Пока я ждала, я вспомнила, что Ник у меня дома тоже попросил чаю. Она вернулась с двумя полными чашками и аккуратно поставила одну напротив меня. На этот раз на ней были черные легинсы и длинный белый свитер, между ремешками сандалий сверкали ярко-красные ногти.
Я улыбнулась. Раньше я была слишком воинственно настроена по отношению к ней.
– Ник все мне рассказал о своих детских годах, которые он провел с вами. Пожалуйста, не считайте, что я буду вас осуждать. Я уверена, что вы в то время делали все, что могли.
Она села и стала теребить свое обручальное кольцо.
– Что же он вам рассказал?
Я посмотрела ей прямо в глаза.
– Все. Включая ваши сексуальные контакты.
– Я была ему хорошей матерью! – страстно произнесла она.

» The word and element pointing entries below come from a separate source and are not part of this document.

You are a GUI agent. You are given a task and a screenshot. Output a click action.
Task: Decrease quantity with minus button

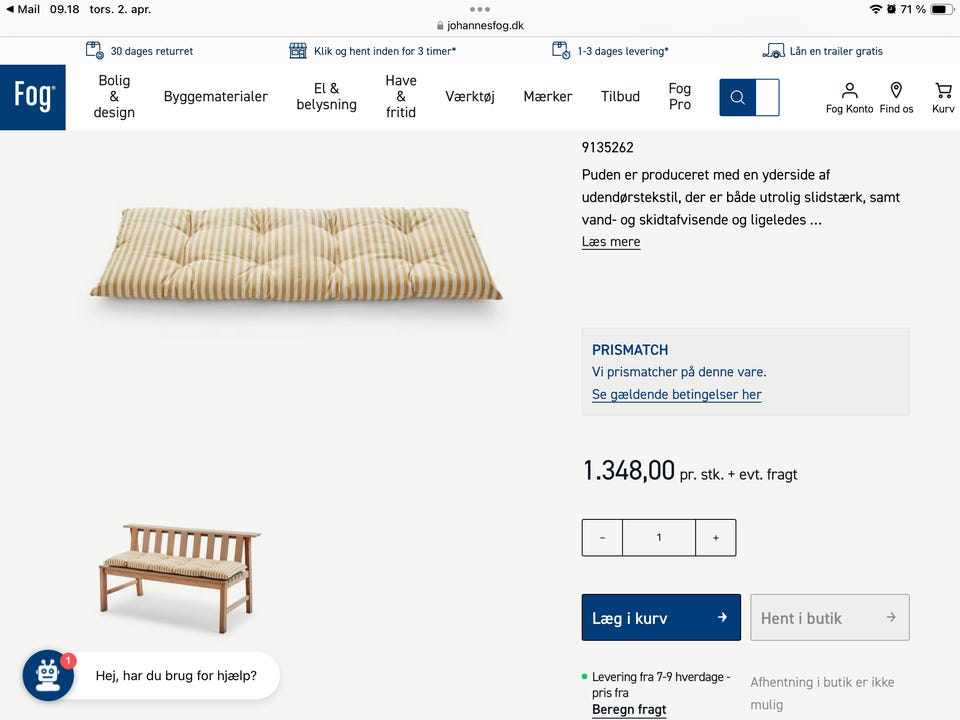[x=602, y=538]
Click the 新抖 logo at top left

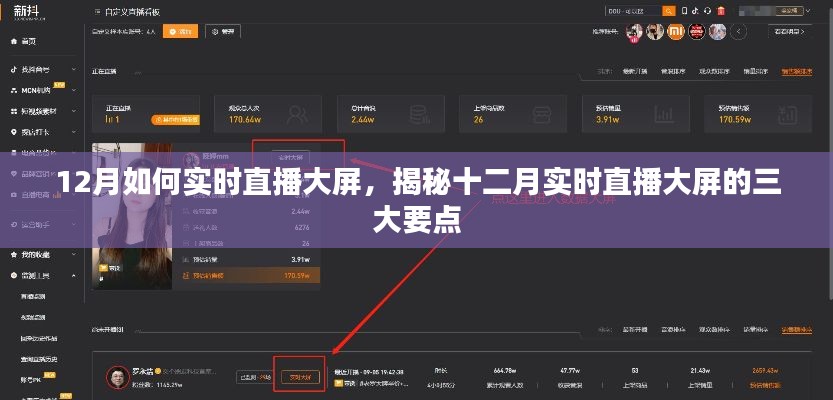coord(26,12)
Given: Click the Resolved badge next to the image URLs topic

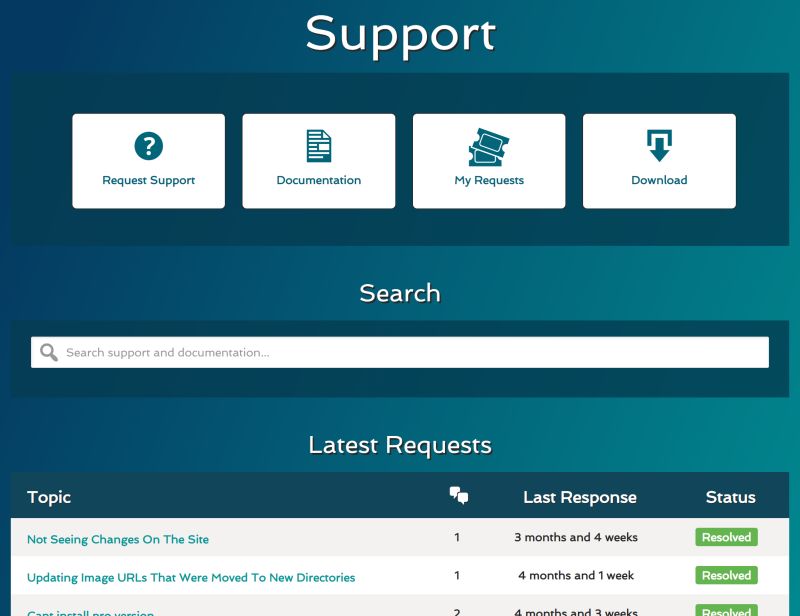Looking at the screenshot, I should point(725,575).
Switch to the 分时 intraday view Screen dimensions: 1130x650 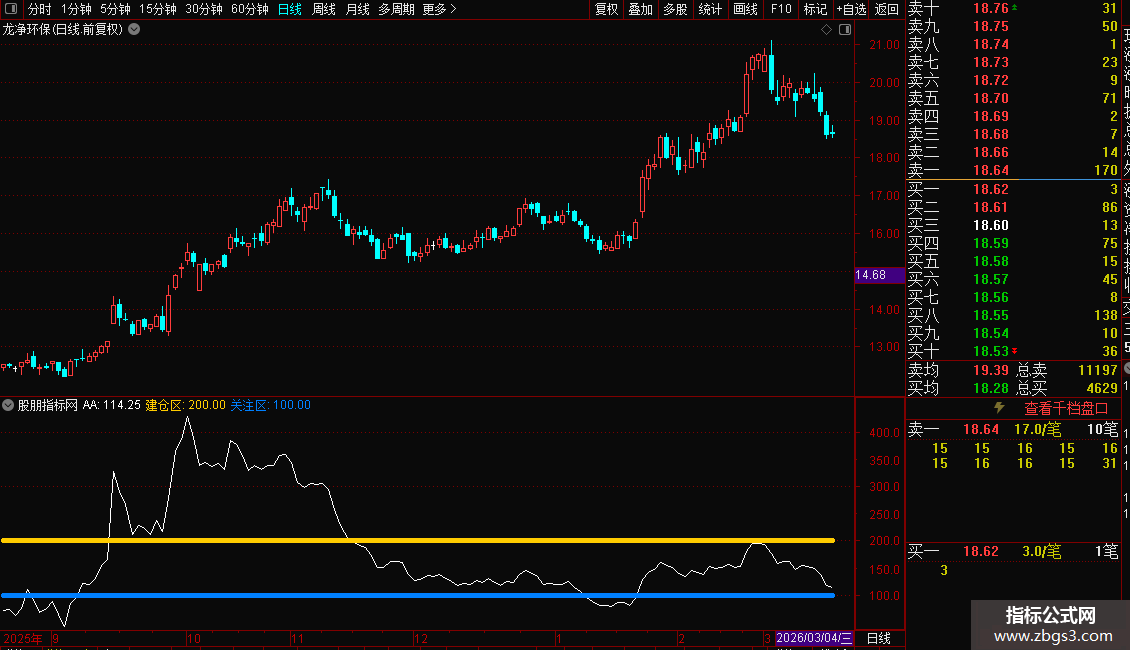point(39,9)
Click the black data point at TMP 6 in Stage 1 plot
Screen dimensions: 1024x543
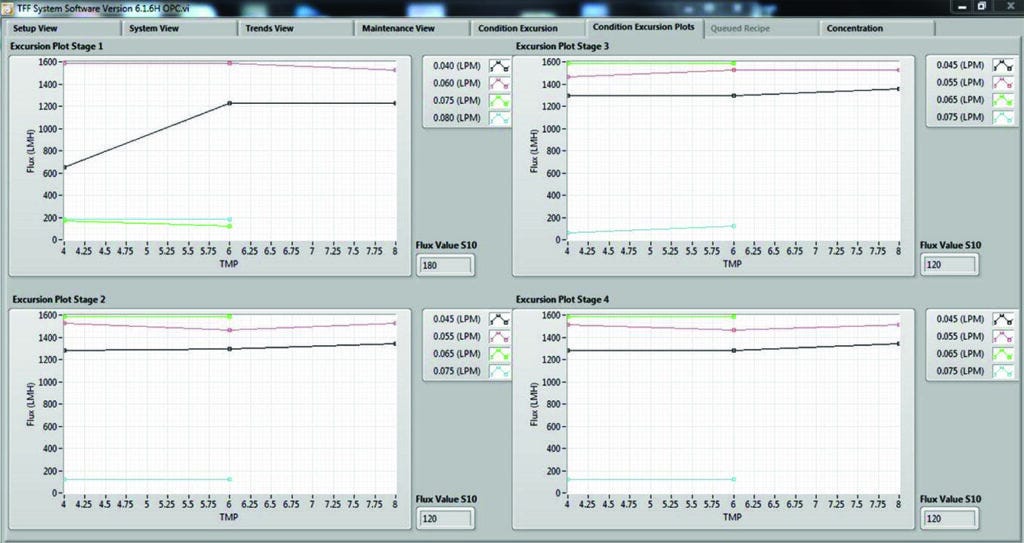(230, 103)
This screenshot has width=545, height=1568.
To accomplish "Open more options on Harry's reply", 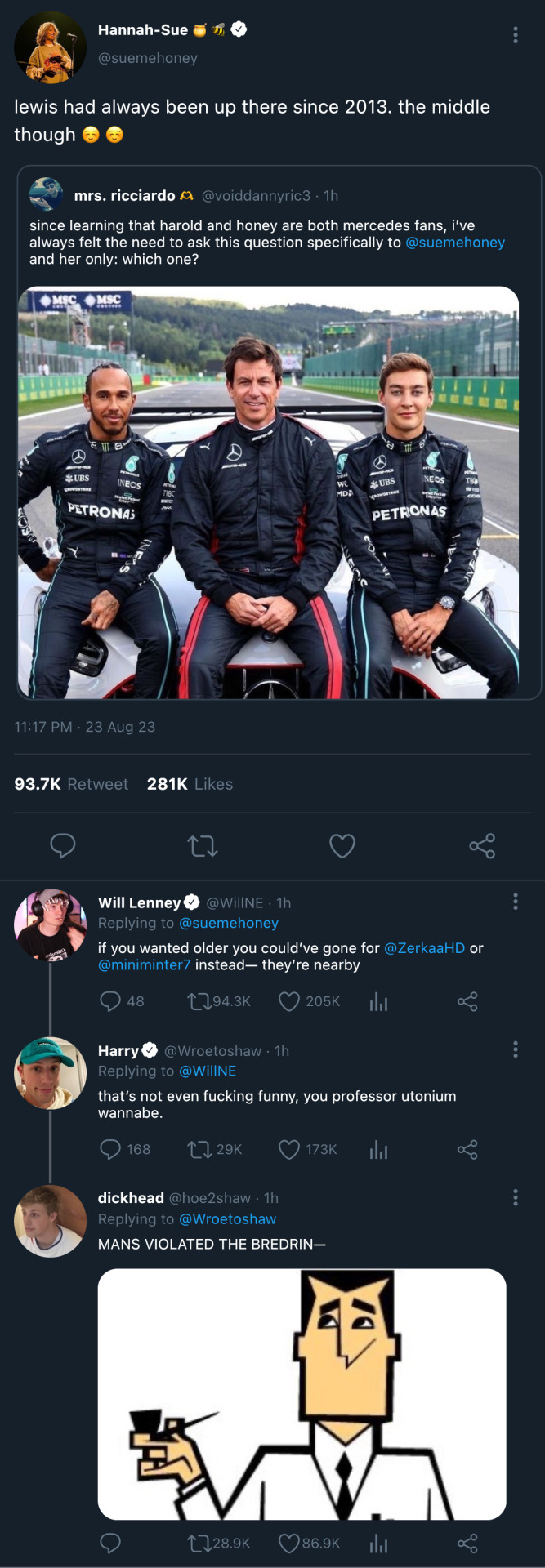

– Я вам верю. – Я перешла на нейтральную территорию. – Расскажите мне, как все это началось. Как вы встретились с отцом Ника?
Она отпила немного чаю.
– Мне было восемнадцать лет. Я сбежала из дому и жила в однокомнатной квартире, работала в баре. Николас часто заходил туда, сидел и пил до закрытия бара. Он оплакивал гибель своей первой жены, и я ему сочувствовала.
– Что он рассказывал о ней?
– Что она покончила с собой. Он говорил, что она была всегда подавлена, не могла заниматься домашним хозяйством или заботиться о Ники. Он винил себя в ее самоубийстве. Его мучила совесть. Поэтому он так много пил.
– Вы имеете представление, почему она себя убила?
– Он сказал, что она два года была в депрессии. Но главное, он узнал, что она его обманывала.
Вот это было сюрпризом. Непорочная идеальная мать оказалась вовсе не такой.
– Что же он сделал, когда это обнаружил?